The output from the ripc tool contains several sections. The first section shows the percentage of the total number of cycles lost to each type of processor event. The names of the processor events are those that are used in the User’s Manual for the processor that spot software is running on (these are available from http://www.sun.com/processors/documentation.html). The events are different on different processors. For example an UltraSPARC-III will share some processor events with an UltraSPARC IV+, but other processor events will be different. An obvious example of this is where the UltraSPARC IV+ has a third level of cache which is not present on previous generations.
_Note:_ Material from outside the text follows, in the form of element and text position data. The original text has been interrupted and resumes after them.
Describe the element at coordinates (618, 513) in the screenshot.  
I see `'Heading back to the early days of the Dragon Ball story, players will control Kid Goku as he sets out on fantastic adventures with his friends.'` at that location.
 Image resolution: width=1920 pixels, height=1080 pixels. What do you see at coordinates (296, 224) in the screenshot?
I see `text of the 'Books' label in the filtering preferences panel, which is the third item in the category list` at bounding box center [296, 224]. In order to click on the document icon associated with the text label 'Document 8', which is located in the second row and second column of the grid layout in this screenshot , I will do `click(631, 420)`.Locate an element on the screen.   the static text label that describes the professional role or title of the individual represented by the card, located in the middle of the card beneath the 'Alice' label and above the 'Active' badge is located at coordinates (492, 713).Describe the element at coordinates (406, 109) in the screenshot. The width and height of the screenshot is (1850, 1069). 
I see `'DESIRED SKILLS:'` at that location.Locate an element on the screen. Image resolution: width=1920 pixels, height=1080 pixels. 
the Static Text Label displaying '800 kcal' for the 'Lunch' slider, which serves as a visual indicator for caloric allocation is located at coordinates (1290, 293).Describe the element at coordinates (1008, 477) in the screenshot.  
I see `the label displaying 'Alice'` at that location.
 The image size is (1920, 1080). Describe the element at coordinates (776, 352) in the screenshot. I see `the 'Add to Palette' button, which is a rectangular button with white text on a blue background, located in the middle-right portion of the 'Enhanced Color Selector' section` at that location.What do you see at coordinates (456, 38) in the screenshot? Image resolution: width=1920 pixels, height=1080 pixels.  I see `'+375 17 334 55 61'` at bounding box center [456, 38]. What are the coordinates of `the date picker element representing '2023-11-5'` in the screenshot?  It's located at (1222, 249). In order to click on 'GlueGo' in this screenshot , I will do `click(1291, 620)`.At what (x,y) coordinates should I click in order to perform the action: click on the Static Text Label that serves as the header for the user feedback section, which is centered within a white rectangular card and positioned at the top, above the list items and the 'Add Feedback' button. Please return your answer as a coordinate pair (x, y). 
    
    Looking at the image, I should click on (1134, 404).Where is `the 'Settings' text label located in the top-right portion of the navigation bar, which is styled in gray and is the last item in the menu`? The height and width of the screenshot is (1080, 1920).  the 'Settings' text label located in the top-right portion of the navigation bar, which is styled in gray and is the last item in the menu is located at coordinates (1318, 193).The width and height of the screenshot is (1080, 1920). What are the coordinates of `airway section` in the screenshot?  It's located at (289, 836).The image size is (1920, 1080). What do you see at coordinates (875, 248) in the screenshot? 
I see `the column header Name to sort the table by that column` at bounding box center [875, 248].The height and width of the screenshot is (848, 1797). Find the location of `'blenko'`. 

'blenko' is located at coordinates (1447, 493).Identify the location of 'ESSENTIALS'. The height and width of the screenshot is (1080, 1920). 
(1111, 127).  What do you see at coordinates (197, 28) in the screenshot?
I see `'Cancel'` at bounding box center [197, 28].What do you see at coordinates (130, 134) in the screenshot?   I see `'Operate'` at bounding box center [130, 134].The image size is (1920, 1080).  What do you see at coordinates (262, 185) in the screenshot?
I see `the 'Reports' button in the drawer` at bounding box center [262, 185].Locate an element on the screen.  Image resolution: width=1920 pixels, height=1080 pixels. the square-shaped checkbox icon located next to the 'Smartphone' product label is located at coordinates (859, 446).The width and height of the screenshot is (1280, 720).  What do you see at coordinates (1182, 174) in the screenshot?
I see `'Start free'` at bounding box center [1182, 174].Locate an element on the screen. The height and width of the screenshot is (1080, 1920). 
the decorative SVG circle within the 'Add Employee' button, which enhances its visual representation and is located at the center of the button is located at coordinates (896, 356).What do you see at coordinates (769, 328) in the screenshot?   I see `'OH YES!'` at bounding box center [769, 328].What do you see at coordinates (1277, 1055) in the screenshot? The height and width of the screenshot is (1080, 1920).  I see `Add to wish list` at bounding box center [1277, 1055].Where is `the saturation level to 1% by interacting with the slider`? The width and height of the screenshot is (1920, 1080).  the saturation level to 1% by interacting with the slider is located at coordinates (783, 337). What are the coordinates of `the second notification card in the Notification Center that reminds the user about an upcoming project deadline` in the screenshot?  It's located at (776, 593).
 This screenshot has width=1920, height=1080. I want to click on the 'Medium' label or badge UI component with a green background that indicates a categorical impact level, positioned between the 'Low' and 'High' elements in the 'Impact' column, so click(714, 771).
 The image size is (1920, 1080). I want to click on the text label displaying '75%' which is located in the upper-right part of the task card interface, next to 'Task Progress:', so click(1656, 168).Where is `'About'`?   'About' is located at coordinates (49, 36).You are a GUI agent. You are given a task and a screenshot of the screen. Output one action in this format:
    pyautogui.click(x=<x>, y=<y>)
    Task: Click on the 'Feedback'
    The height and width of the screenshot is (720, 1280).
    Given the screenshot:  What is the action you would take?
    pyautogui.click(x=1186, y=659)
In this report for the example code shown in Figure 3–3, the time is lost due to Data Cache misses, External Cache misses and Data TLB misses. Together these three types of events account for nearly 98% of the execution count of the benchmark. The Data Cache miss time represents time spent by load instructions which found their data in the External Cache. The External Cache miss time is accumulated by load instructions where the data was not resident in either the Data Cache or the External Cache, and had to be fetched from memory. The Data TLB miss time is caused by memory accesses where the TLB mapping is not resident in the on-chip TLB, and has to be fetched using a trap to the operating system.

Immediately following the reports of percent time spent in the various stall events is a section which summarizes the efficiency of the entire run. The IPC is the number of instructions executed per cycle. The Grouping IPC is an estimate of what the IPC would be if the processor did not encounter any stall events.

After this section, there is a single line reporting the number of unfinished floating point traps. These traps can occur in some exceptional circumstances on most UltraSPARC processors. They can take a significant time to complete, and are also hard to observe in the profiles. Most of the time this count should be zero, but if there are a large number of such events, it is definitely worth investigating what is causing them.

Next, there is a section which reports the number of events that occurred as a proportion of the total number of opportunities for the events to occur. For example, the number of cache misses as a proportion of cache references.

The final numeric section is a report on the memory utilization for the application, and the user and system time.

A final part of the report is a note which the SPOT software uses to select the performance counters that should be profiled if more detail is required.

As mentioned earlier, the ripc tool will also produce a report of how the events occurred over the entire runtime. In Figure 3–4, the number of TLB misses is shown over the run of the application.

The tool ripc can also be invoked stand-alone, outside of spot. Type ripc -h to get a list of the options, and consult the ripc man page for more details.

Figure 3–4 Report Showing the Number of TLB Misses Over the Run of the Application

Graph of TLB Misses

The three phases of the test application are clearly shown. There are few TLB misses in either of the first two phases, but large numbers are shown during the execution of the final tlb_misses routine.